“My regulatory body emailed to tell me that I had been reported by one of the AMHP’s who assessed me during the summer as unfit to do my job because of my mental health. An AMHP who had met me once.”

@RelapseRover’s #MadCovidDiaries 29.01.2021

Working and being Mad in Covid times

Early 2020 I was admitted to hospital for the 8th time in 3 years. I was discharged a week before Covid hit.

I was off work for 5 months but my return went well. My lovely colleagues had decorated my desk and bought me gifts and an orchid. Of course, everything was different due to Covid. Remote working, team split in half on home working rotations to enable social distancing, masks, tape everywhere, danger signs all over the place, Covid risk assessments, quarantining materials before and after use, Covid welfare checks, accommodating for all the closed services, people very sick or isolating or shielding, fogging the office whenever there was a thought that there had been a close contact, scrubs, special coats, gloves, aprons, wipes and gel EVERYWHERE. Work had changed a lot.

I think I managed the transition pretty well considering how ill I had been. You just get on really don’t you. No-one knew what to do. It was a pandemic and so you just do, get on.

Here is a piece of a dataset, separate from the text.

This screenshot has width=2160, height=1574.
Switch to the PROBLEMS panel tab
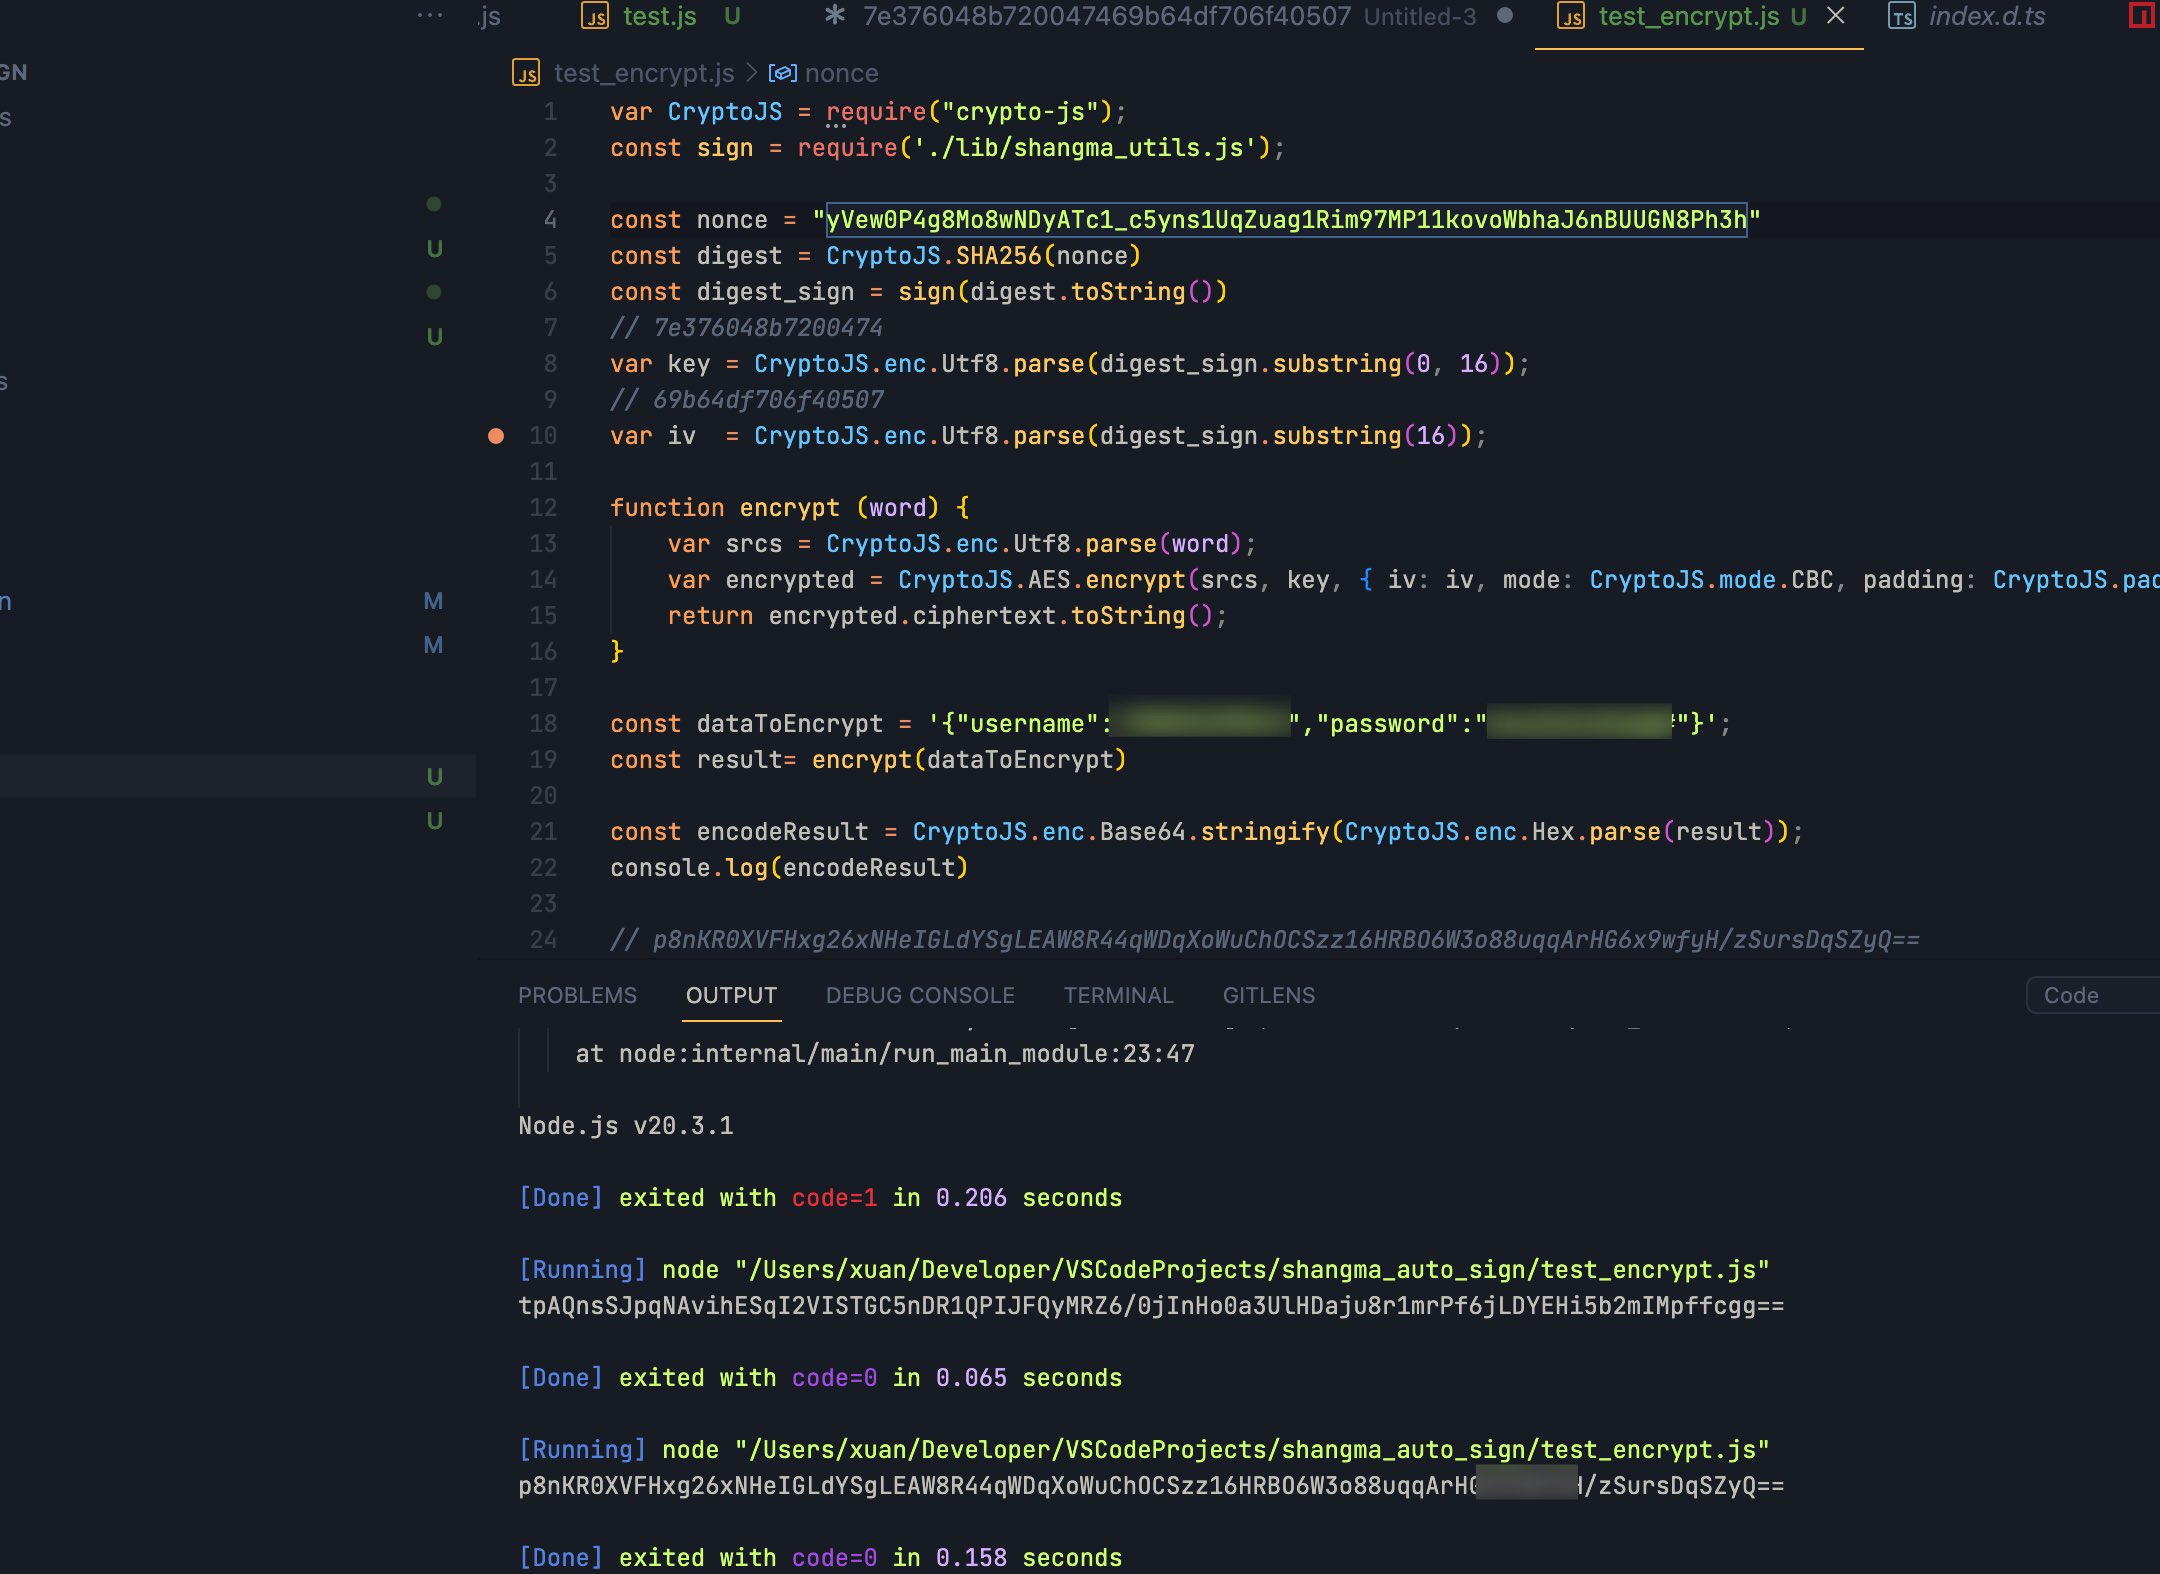[577, 995]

I am very lucky with my now treating team. I was allocated a new care coordinator when I left hospital and she is great. I’ve only met her face to face once but remote is fine really, I suppose, and better than not having her. My GP had decided to monitor me more closely and I speak to her every couple of weeks. Then I got the great news that I was top of the psychology waiting list and started the trauma therapy I had needed for years. I am still seeing her face-to-face which amazes me, despite two more lockdowns.

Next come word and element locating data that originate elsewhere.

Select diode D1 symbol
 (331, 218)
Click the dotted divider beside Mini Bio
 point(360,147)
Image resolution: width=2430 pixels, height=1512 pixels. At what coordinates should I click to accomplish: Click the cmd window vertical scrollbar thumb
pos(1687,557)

Even with all this support, things were not running as smoothly outside of work. I was falling apart at the weekend without all the routine, structure, distraction and satisfaction that work affords me. When I was on leave it was even worse. Covid had impacted, in that many of the things I would usually do to maintain my mental health were not available due to all the restrictions. Realistically, I was also still recovering from having been quite ill and some of the basic self-care tasks like eating well/sleeping well/exercise that mental health professionals tell you to do were still quite absent. 

Then there was the medication. I had been switched onto/off/titrated up/titrated down 11 different medications over the previous 3 years and I made the decision to begin reducing (with my psychiatrists advice) the last anti-psychotic I was on. In the middle of the summer, I reduced and stopped, relatively quickly. We agree now it was too quick, but I was following the psychiatrists regime of titration.

So, I think the combination of recovering from illness, adjusting to a new way of working, not taking care of myself and reducing my medication too quickly made for a very BAD few weeks. I was placed under police 136 section a couple of times, there were several emergency trips to A&E and a short week’s MH admission.

I have always been very insightful about my illness and have always been off sick when I need to be. I have never worked when I have been ill. My treating team recognised that I was having a succession of very short crises that resolved quickly and as long as emergency services didn’t get involved, we were managing my mental health quite well considering. During this time, I had weekly/twice weekly/sometime three times weekly contact to manage the mentals.

Things started improving. I am finally in the right treatment with a very competent psychologist. I’ve been reassessed by the psychiatrist and they are going to take the Emotionally Unstable Personality Disorder of my record as he is clear that I don’t meet criterion. He did make an additional diagnosis of bipolar disorder without telling me but that is another story.

Just as stability was returning, I was emailed by my regulatory body to tell me that I had been reported by one of the AMHP’s who assessed me during the summer as unfit to do my job because of my mental health. An AMHP who had met me once. When none of my treating team had any concerns about my ability to do my job. I contacted my insurers straight away and identified a solicitor to represent me. My manager, GP and psychologist all wrote letters of support. The body were given all my occupational health records, wellness plans, CPD records, supervision records – anything I could give them really. I even sent them the certificate I was awarded in November for a challenging qualification I had completed during this time.

If I lose my registration, I lose my job. I would struggle to pay my mortgage. I would lose my identity and a big part of my motivation to battle against the mentals. I am in a privileged position though. I have resources available to me that many don’t. I had a previous career that I could go back to. I don’t want to though. There was a reason I changed career. I told my care-coordinator and psychologist that I would take my life if I lost my registration. I couldn’t see any other way forward.

The investigation lasted 5 months and I got the outcome today. They are closing the case. They see no evidence to question my fitness to practice. I keep the job and career that I love and have worked so hard to achieve.

The orchid my colleagues bought me on my return to work has just started to bud again. The world is still awful. Covid continues with all the awfulness it has brought and I continue to battle the mentals as we work on the hardest bits of my trauma. There is light though. I’m taking the budding orchid as a sign that things might start to get better.